The Anjaneyam: Hanuman’s Ramayana showcased Bhataranatyam dance – a vibrant dance with finesse of hand movements – and traditional Javanese dance in some parts of the performance. The first act opened with two male and five female dancers dancing to the guru narrations introducing Hanuman. The story continued with Hanuman vowing to save Sita from Ravana and his encounter with Sita in Lanka. The highlight of the first act was Sita’s attempt to end her life due to her separation from Rama. Sita wore less jewelleries and her hair were tied back and let loose.

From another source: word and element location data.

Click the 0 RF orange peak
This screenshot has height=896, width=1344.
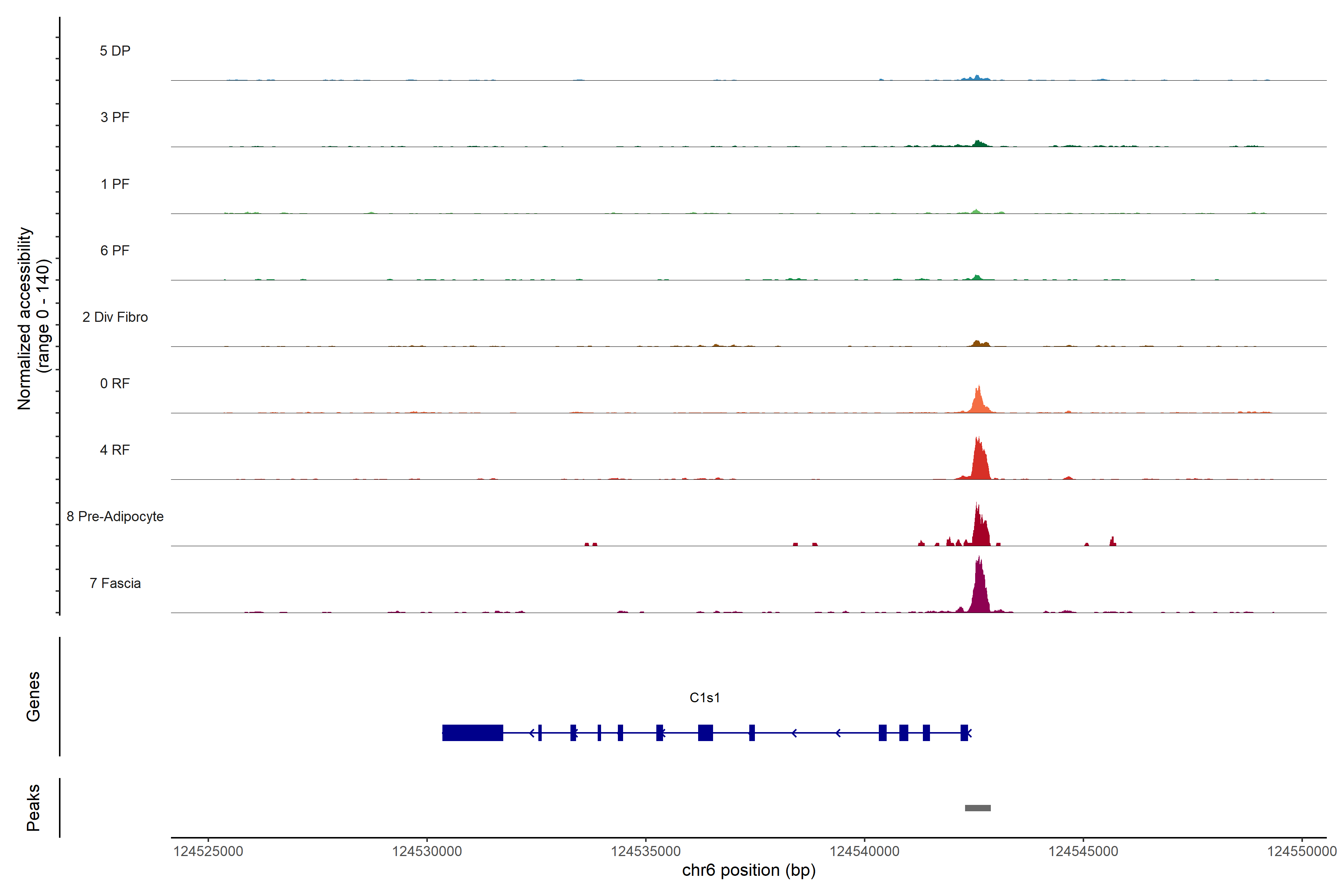tap(979, 402)
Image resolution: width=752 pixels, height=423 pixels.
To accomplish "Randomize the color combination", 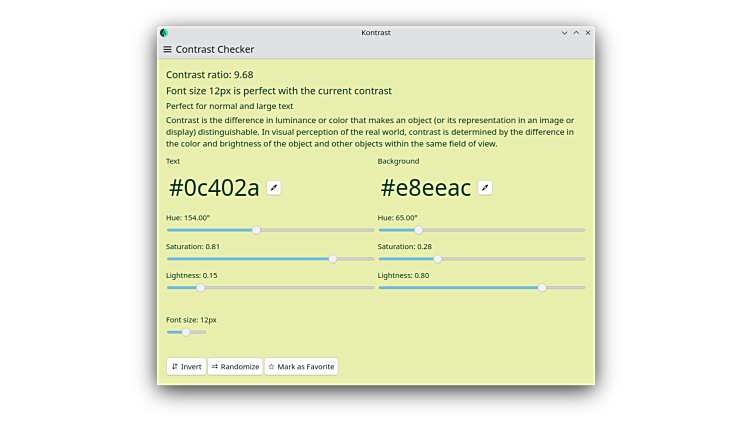I will pos(236,367).
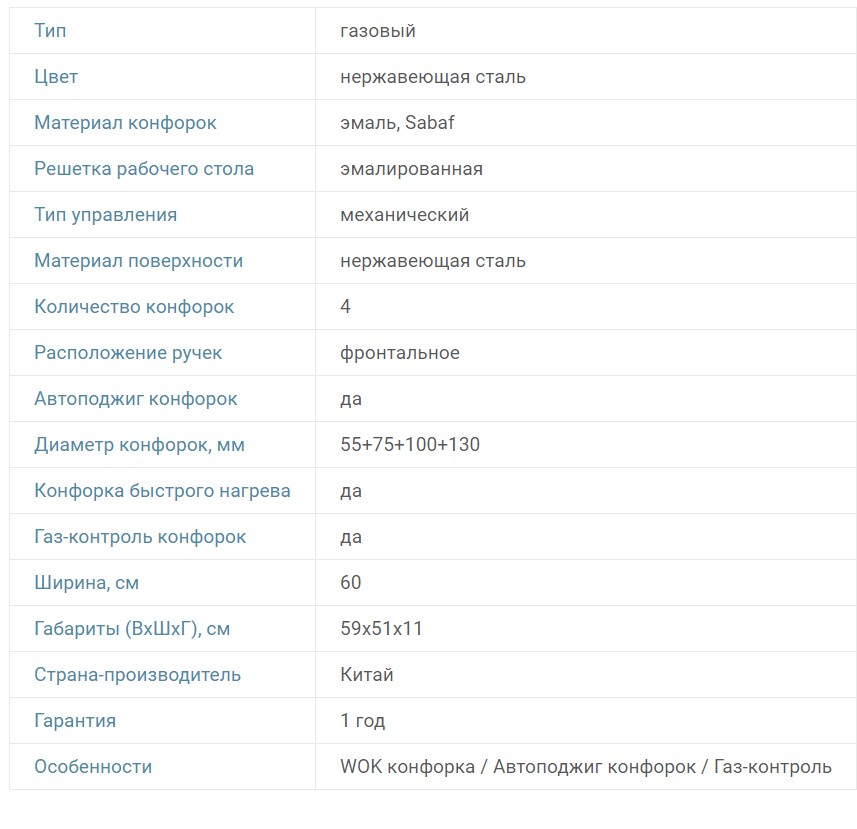
Task: Click the 'WOK конфорка' features text
Action: (407, 767)
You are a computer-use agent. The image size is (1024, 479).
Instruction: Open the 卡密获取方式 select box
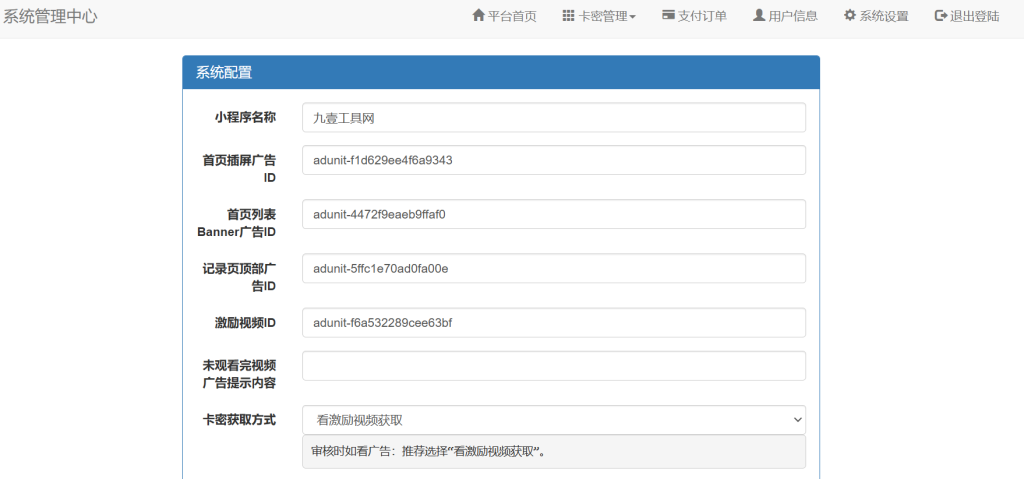[553, 420]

Six dancers’ grief expressions while circling Sita took the audiences to immerse themselves in Sita’s soul stirring emotion. At the start of this scene, traditional Javanese dance was performed by three dancers complete with its Javanese costume and Gamelan music accompaniment. The fusion of Javanese dance into the performance created an unexpectedly nice blend to Sita’s scene with its slow music and dance. One shortcoming from the first act was the lack of unison between dancers in their movement and expression. Yet, it did not significantly affect the fineness of the whole performance.

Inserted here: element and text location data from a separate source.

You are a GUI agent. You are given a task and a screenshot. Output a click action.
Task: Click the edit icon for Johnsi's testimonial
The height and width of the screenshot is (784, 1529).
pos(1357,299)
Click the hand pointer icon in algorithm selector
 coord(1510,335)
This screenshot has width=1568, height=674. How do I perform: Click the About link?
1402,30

The second act was more captivating than the first act. This was partly due to the lively setting and intense choreography as the story progressed to Hanuman’s fight with Ravana. Hanuman truly portrayed his character as the Monkey God when he danced all around the stage dodging from Ravana’s guards as if he was a monkey jumping around in the forest. Audience could also feel Ravana’s anger and desire to kill Hanuman from his expression and movement that turned bigger and sharper. The story reached its climax as the beat turned faster, stage lighting flickered, and fire was shown in the background to highlight the moment when Hanuman set Lanka on fire with his tail and killed Ravana. By comparison with the calmer Act I, this act captured audience’s attention with its action-like choreography and allowed the main dancers to showcase advanced techniques of both Bhataranatyam and Javanese dance.

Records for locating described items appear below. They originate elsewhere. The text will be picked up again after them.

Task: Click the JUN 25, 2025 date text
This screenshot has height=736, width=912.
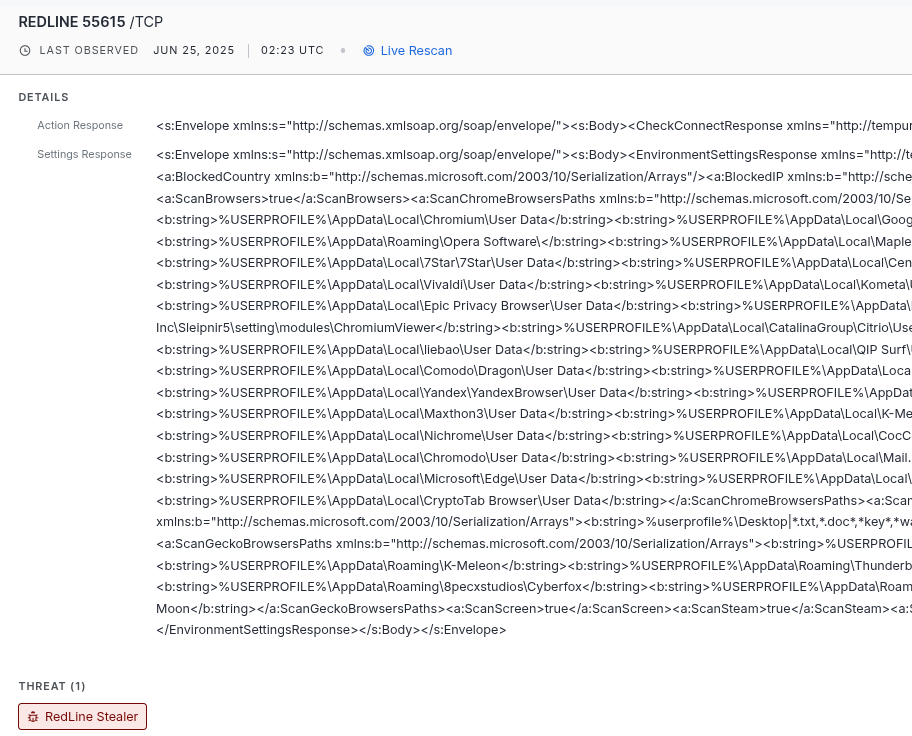Action: [x=194, y=50]
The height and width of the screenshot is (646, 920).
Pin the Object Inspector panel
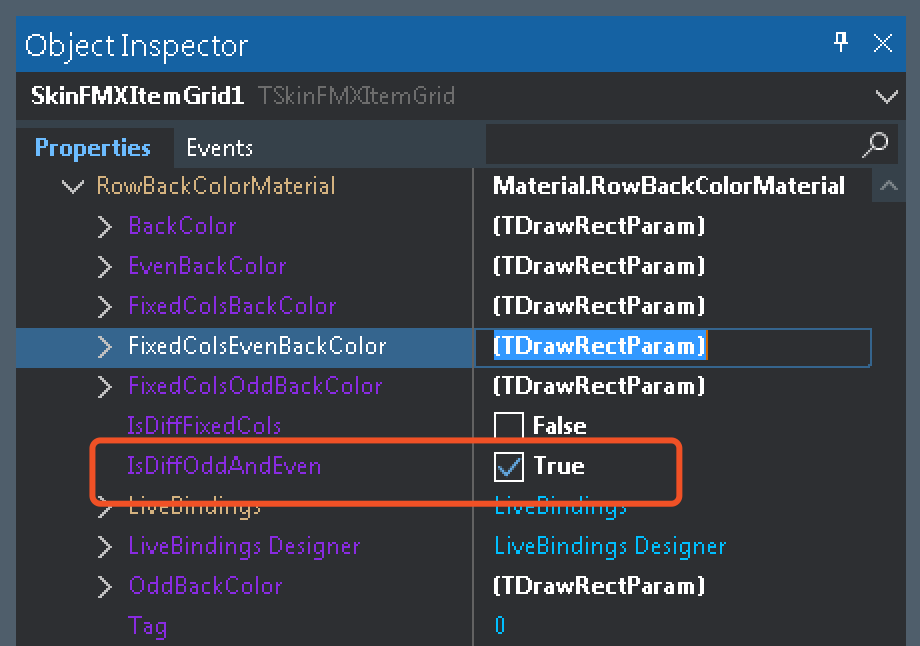840,42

The Anjaneyam: Hanuman’s Ramayana attracted audiences from all ages and nationalities to appreciate and reminisce the timeless story of Ramayana. It was needless to say that the Apsaras Arts Dance Company had successfully brought to life the cultural ties between India and Southeast Asia through their collaboration with various artists in presenting this mesmerizing cross-cultural performance.
Overall, Anjaneyam: Hanuman’s Ramayana was a great addition to performances at Singapore Night Festival to introduce cultural diversity in Singapore to both Singaporeans and foreigners.